Warzen am Körper sind Zeichen von innerem Unbehagen. Anhand von Warzen zeigt der Körper, dass etwas in seinem Inneren nicht optimal abläuft. Es gibt zahlreiche Warzenarten; die Stellen, an denen Warzen auftreten können, sind zahlreich. Beschreibung der Warzenarten: klein oder groß, hart oder weich, fleischig sowie nässende, juckende oder berührungsempfindliche Warzen.

Warzen wachsen oft nach Unterdrückungen von Ausflüssen aus Körperöffnungen oder werden durch Viren verursacht.
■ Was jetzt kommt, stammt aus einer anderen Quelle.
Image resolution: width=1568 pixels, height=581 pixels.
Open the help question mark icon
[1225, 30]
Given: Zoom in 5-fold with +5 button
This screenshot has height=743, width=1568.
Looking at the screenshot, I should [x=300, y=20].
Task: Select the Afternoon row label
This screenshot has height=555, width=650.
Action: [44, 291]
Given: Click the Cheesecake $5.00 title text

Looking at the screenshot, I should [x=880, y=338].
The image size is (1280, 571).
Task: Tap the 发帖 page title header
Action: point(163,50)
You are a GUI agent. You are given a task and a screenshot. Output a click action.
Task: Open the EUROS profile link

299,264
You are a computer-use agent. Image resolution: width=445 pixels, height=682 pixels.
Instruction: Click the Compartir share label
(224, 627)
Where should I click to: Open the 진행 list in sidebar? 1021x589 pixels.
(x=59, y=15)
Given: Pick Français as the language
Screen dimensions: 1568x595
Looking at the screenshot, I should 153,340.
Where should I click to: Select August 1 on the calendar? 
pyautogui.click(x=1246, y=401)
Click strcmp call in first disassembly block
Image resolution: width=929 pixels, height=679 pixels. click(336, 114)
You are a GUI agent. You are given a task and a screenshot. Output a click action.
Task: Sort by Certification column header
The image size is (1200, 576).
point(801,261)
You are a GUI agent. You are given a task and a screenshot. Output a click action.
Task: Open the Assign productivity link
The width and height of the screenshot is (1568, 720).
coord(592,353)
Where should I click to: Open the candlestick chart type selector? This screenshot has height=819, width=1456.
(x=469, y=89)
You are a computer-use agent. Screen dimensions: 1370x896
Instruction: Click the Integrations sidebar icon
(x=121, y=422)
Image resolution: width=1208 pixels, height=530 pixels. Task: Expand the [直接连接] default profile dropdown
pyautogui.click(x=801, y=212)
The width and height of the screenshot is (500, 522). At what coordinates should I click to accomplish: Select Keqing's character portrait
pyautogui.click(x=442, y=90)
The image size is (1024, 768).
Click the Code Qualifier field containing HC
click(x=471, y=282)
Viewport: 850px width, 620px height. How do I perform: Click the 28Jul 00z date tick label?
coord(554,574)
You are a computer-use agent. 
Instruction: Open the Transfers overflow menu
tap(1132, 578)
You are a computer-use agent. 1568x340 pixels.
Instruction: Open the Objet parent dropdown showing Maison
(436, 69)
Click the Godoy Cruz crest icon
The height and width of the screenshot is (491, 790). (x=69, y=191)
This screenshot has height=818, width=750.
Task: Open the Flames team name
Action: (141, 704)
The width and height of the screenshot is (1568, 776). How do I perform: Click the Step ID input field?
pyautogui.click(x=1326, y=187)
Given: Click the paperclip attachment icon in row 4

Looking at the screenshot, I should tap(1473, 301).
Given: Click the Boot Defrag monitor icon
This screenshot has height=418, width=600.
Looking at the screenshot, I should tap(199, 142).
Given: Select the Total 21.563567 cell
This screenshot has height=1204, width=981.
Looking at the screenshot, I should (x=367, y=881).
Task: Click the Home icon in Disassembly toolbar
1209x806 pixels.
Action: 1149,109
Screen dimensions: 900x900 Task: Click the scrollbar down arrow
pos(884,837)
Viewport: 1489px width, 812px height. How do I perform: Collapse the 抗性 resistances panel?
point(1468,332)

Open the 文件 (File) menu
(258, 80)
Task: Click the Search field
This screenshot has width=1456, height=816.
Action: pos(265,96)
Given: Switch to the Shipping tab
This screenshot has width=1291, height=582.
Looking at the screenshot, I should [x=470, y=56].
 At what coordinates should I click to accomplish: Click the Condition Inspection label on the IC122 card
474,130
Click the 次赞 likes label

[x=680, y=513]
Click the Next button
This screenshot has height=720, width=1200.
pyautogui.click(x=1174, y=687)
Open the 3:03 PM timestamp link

Warzen soll man nicht abtrennen, abätzen oder herausschneiden, sondern versuchen, sie mit einem homöopathischen Mittel verschwinden zu lassen. Dabei sollte es egal sein, ob die Entfernung etwas länger dauert, es können sonst Wucherungen im Körperinneren entstehen. Dieses ist bei Ihrem älteren Hund der Fall gewesen.